WORK INSTRUCTIONS: All pictures must be left out as you transcribe the lines from the first line of the data to the line containing "You are a computer-use", both included.

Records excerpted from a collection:
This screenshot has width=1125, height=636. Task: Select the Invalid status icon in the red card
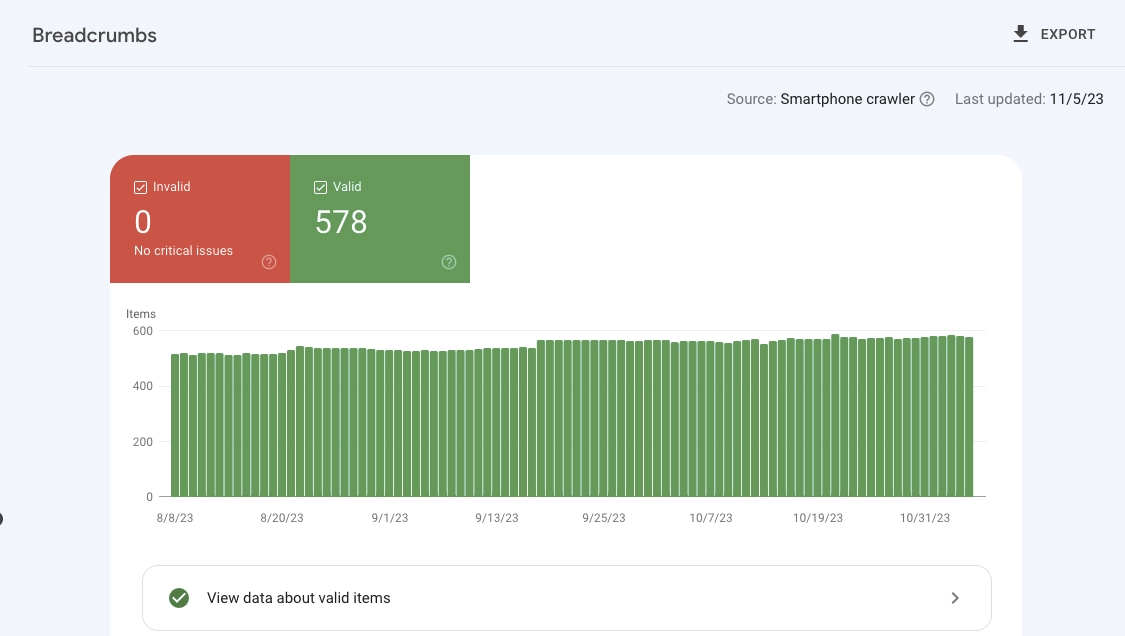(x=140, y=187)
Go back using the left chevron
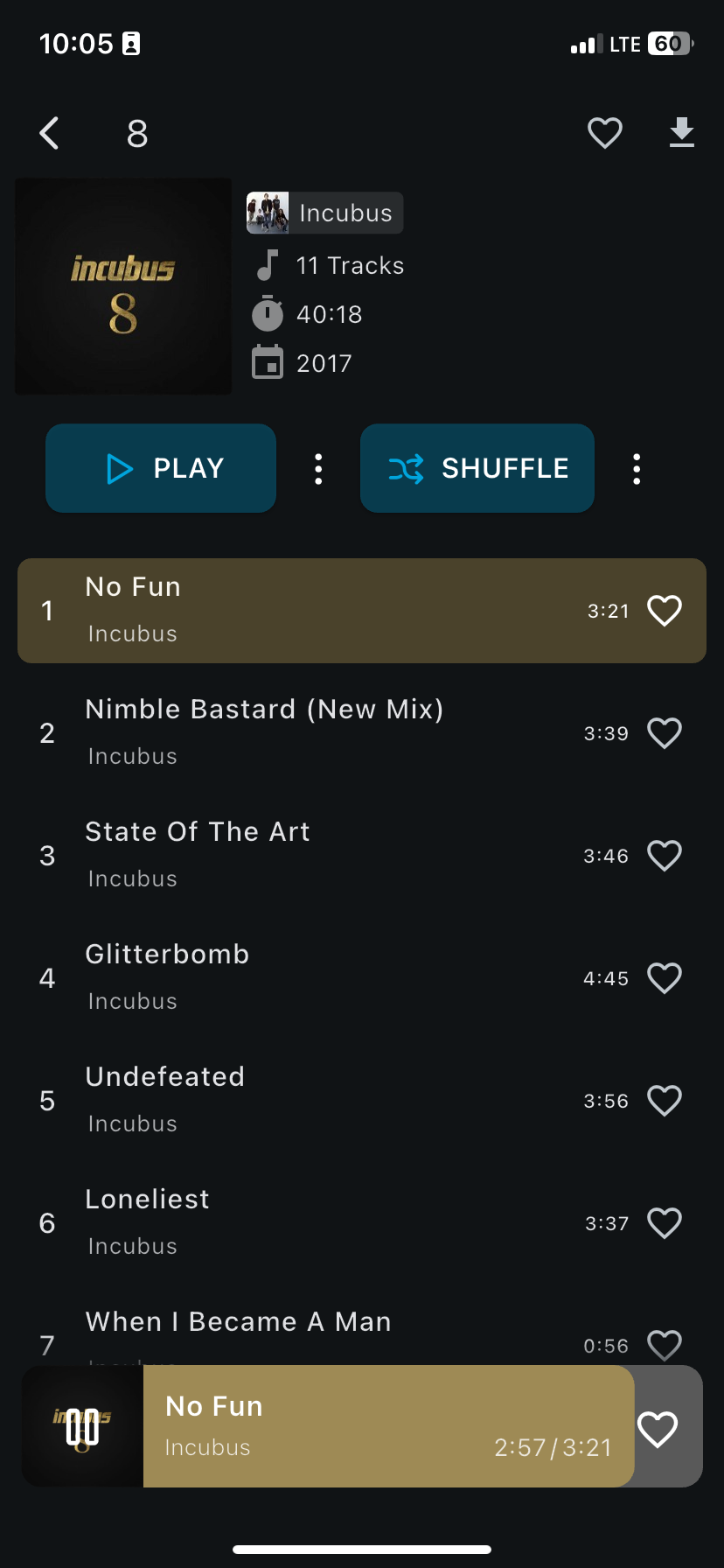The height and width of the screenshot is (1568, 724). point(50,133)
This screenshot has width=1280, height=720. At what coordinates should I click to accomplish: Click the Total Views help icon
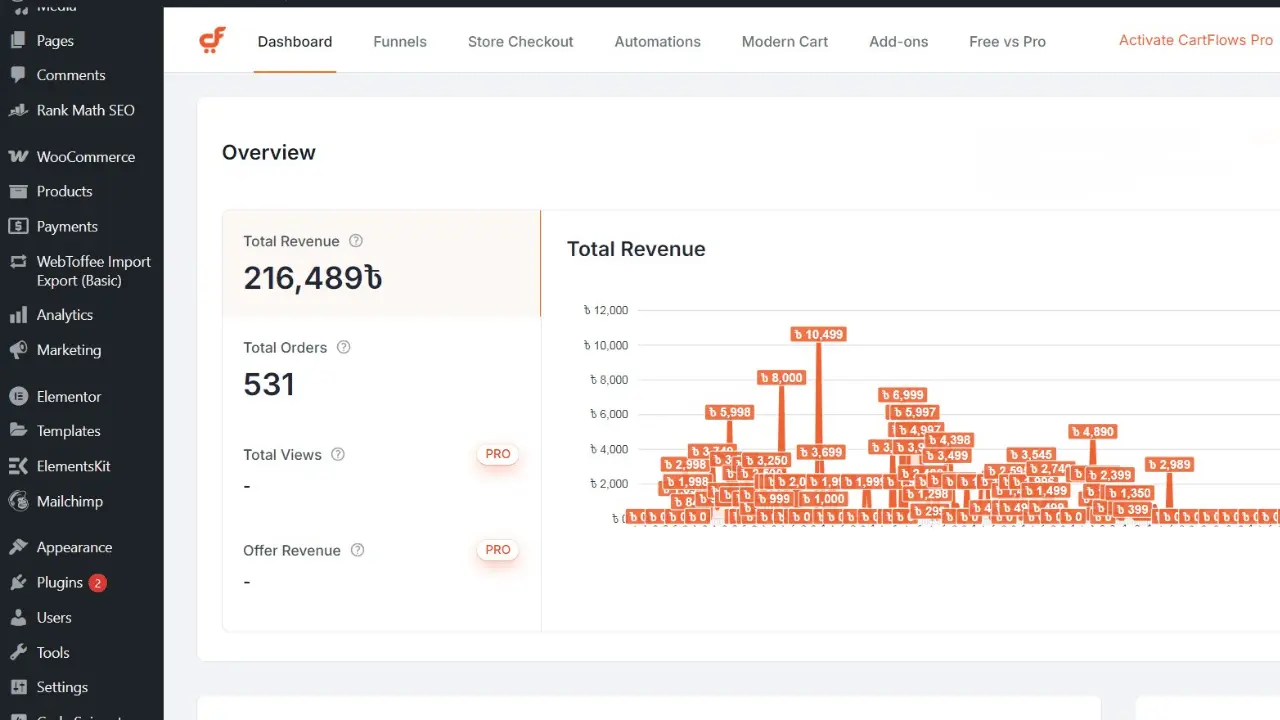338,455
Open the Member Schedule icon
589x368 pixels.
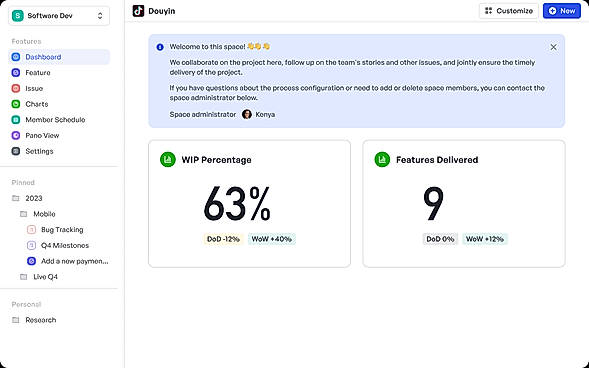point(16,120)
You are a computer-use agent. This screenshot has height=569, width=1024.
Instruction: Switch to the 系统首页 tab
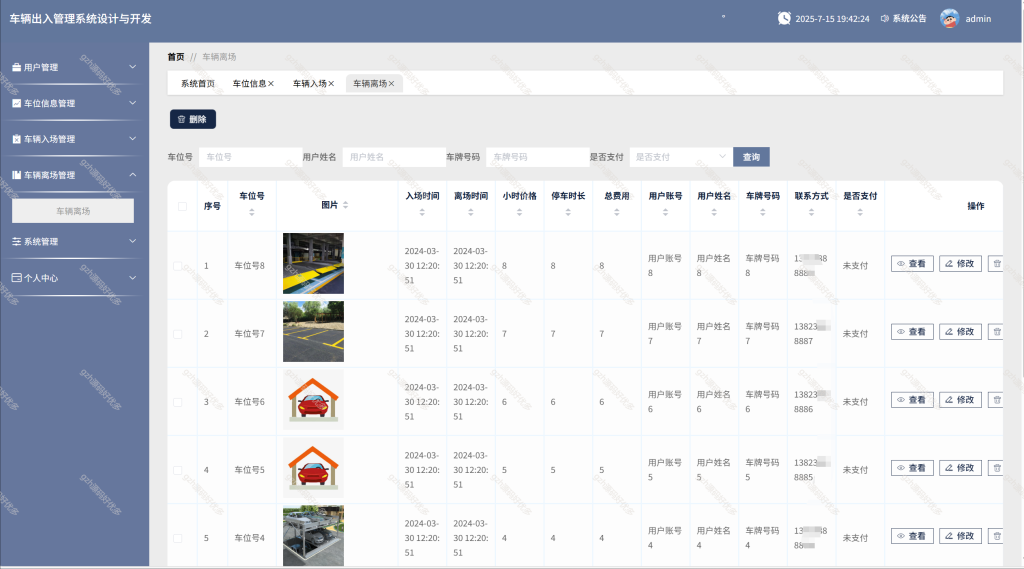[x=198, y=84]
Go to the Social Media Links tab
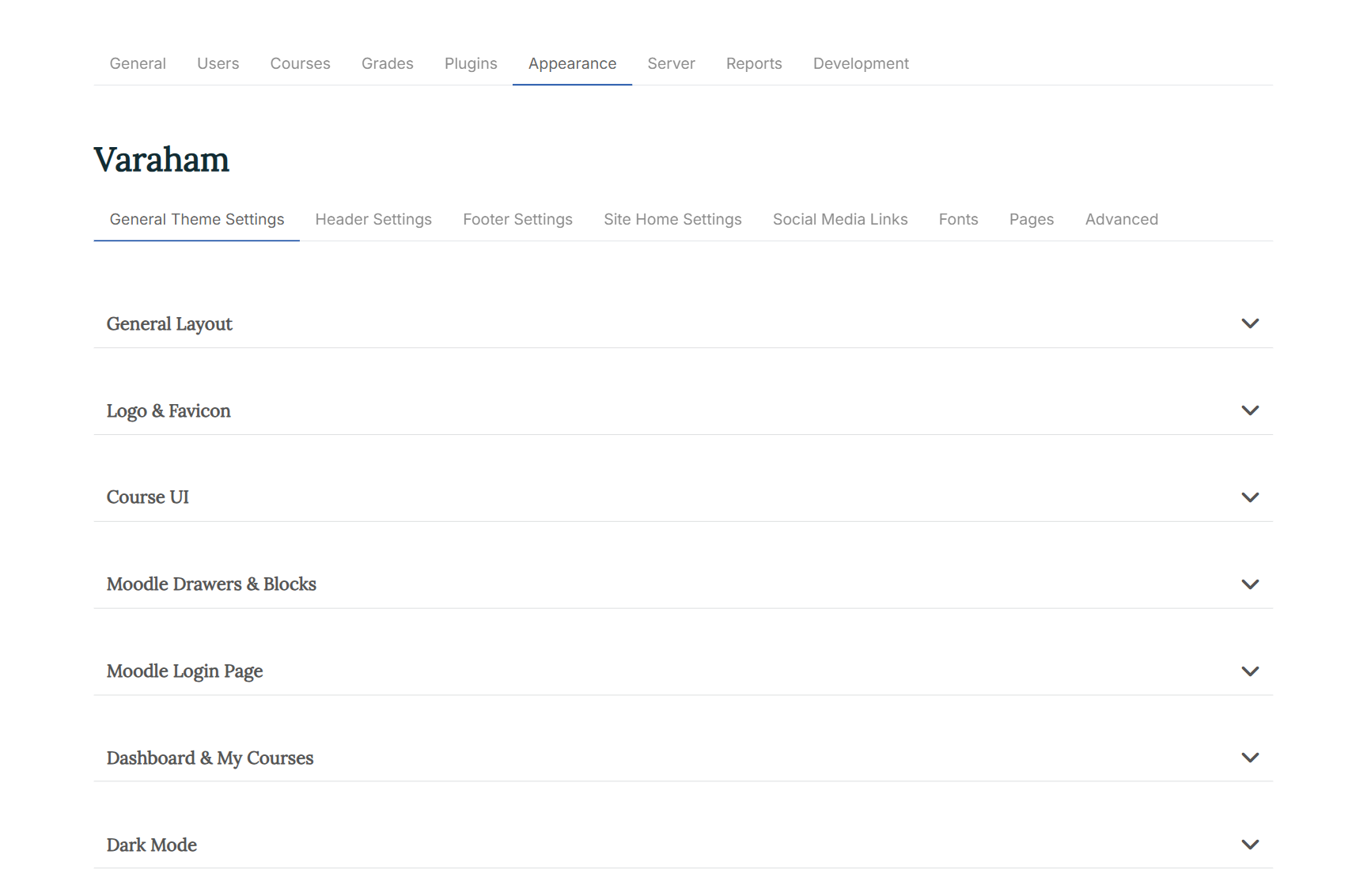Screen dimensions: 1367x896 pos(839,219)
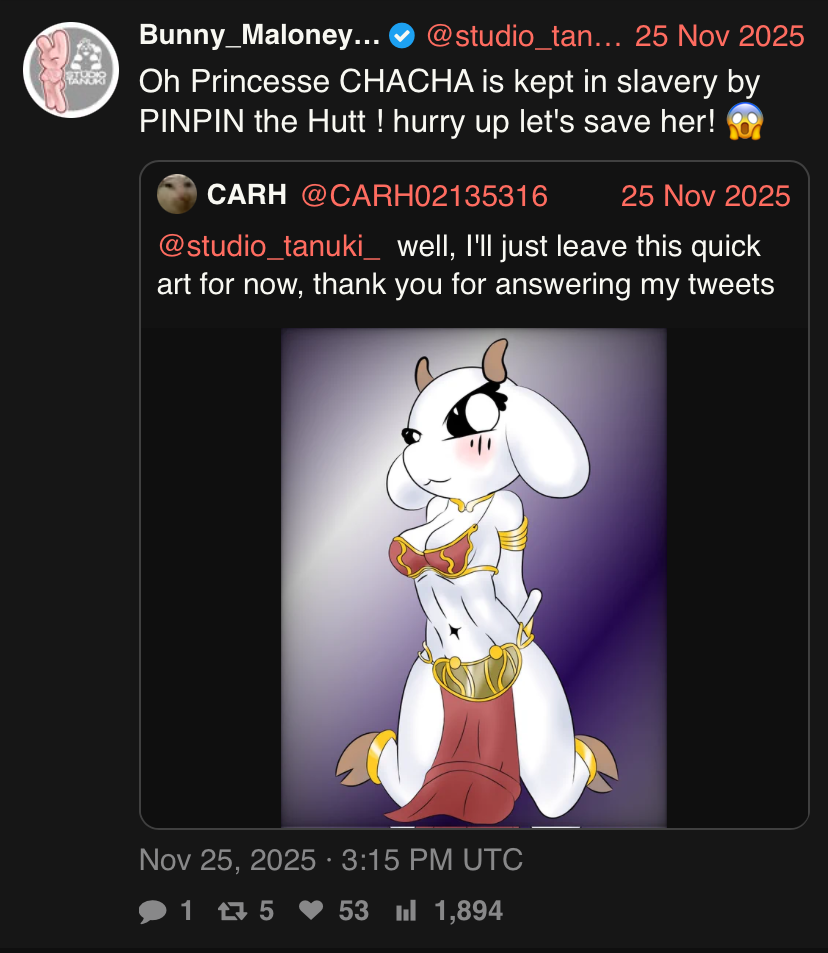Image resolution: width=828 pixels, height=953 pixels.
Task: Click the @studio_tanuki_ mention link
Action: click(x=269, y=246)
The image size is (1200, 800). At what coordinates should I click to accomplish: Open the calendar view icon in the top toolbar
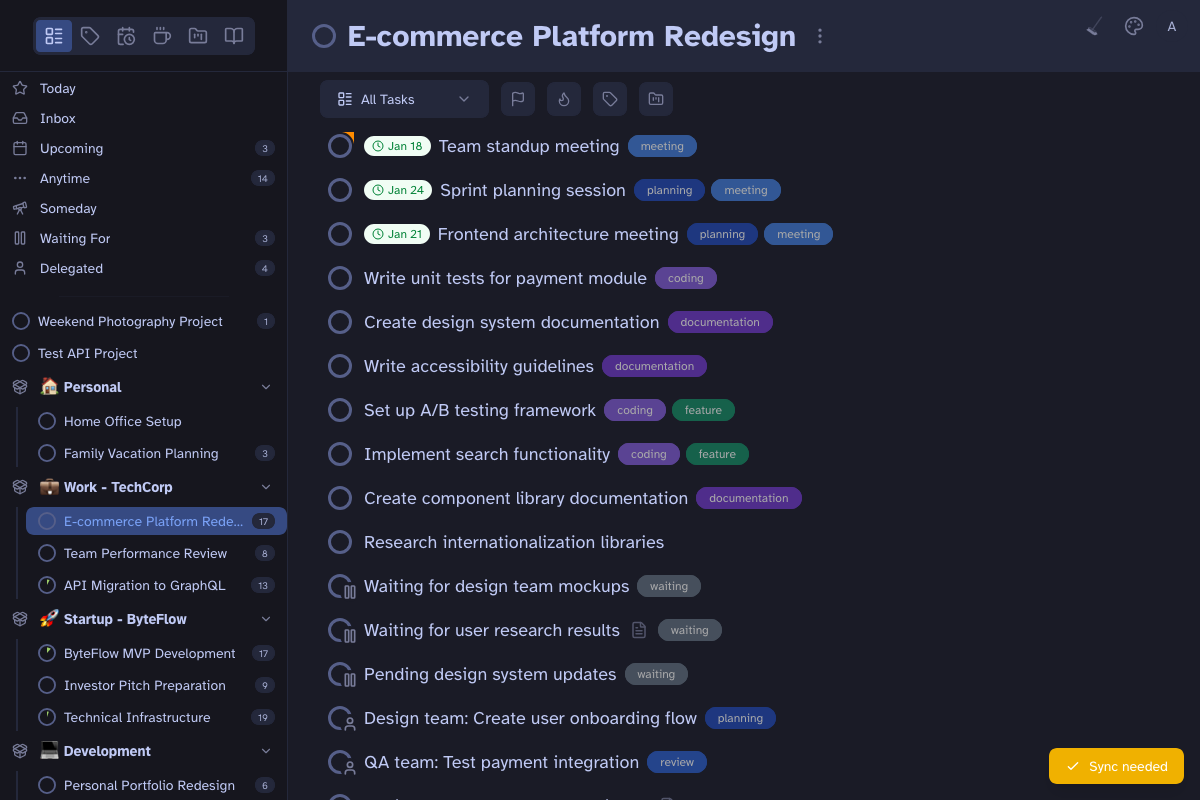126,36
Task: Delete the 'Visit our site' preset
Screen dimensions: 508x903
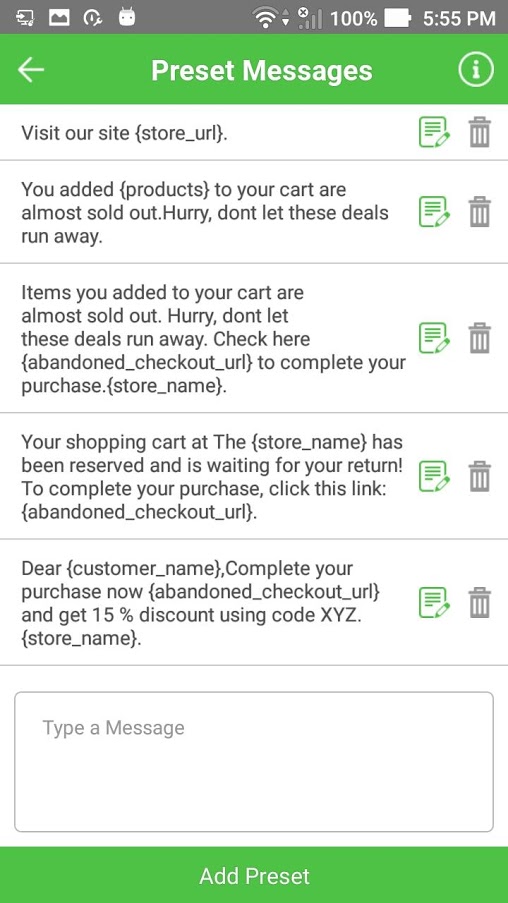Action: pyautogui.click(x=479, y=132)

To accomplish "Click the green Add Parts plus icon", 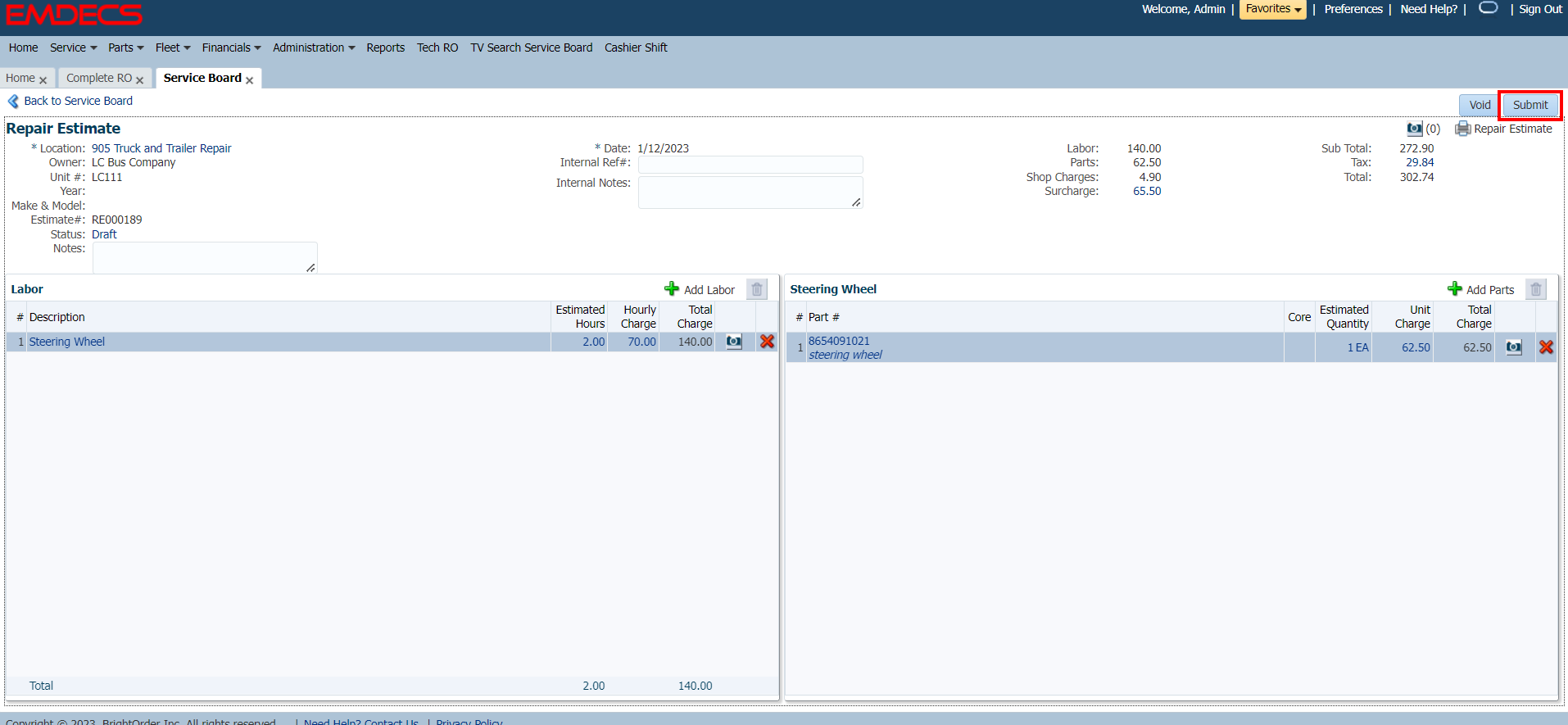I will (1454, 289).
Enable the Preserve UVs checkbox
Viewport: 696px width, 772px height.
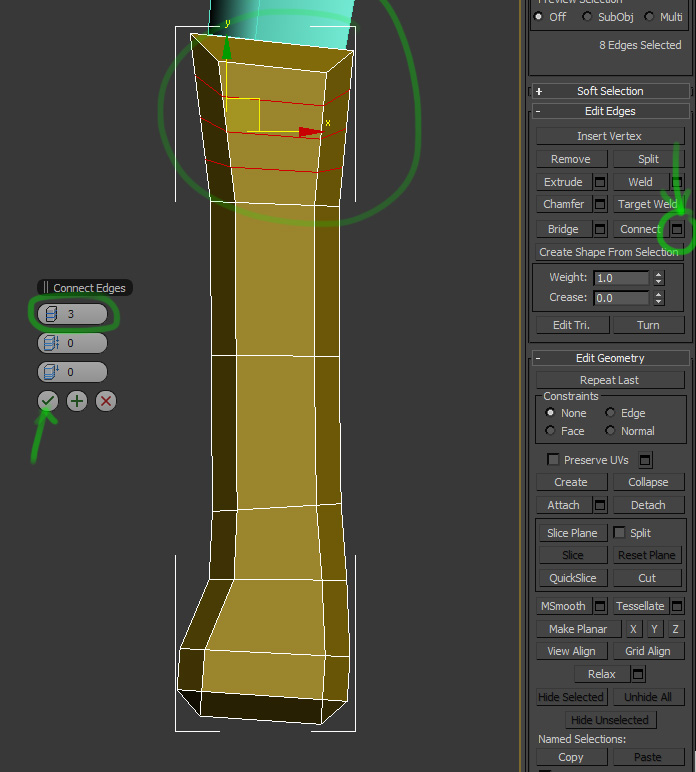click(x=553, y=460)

WORKED SOLUTION:
This screenshot has width=1125, height=636. Task: Select the Invalid status icon in the red card
(x=140, y=187)
Go back using the left chevron
The height and width of the screenshot is (1568, 724). point(50,133)
This screenshot has width=1280, height=720. At what coordinates should I click to accomplish: Click the Total Views help icon
338,455
Open the Member Schedule icon
589x368 pixels.
point(16,120)
You are a computer-use agent. This screenshot has height=569, width=1024.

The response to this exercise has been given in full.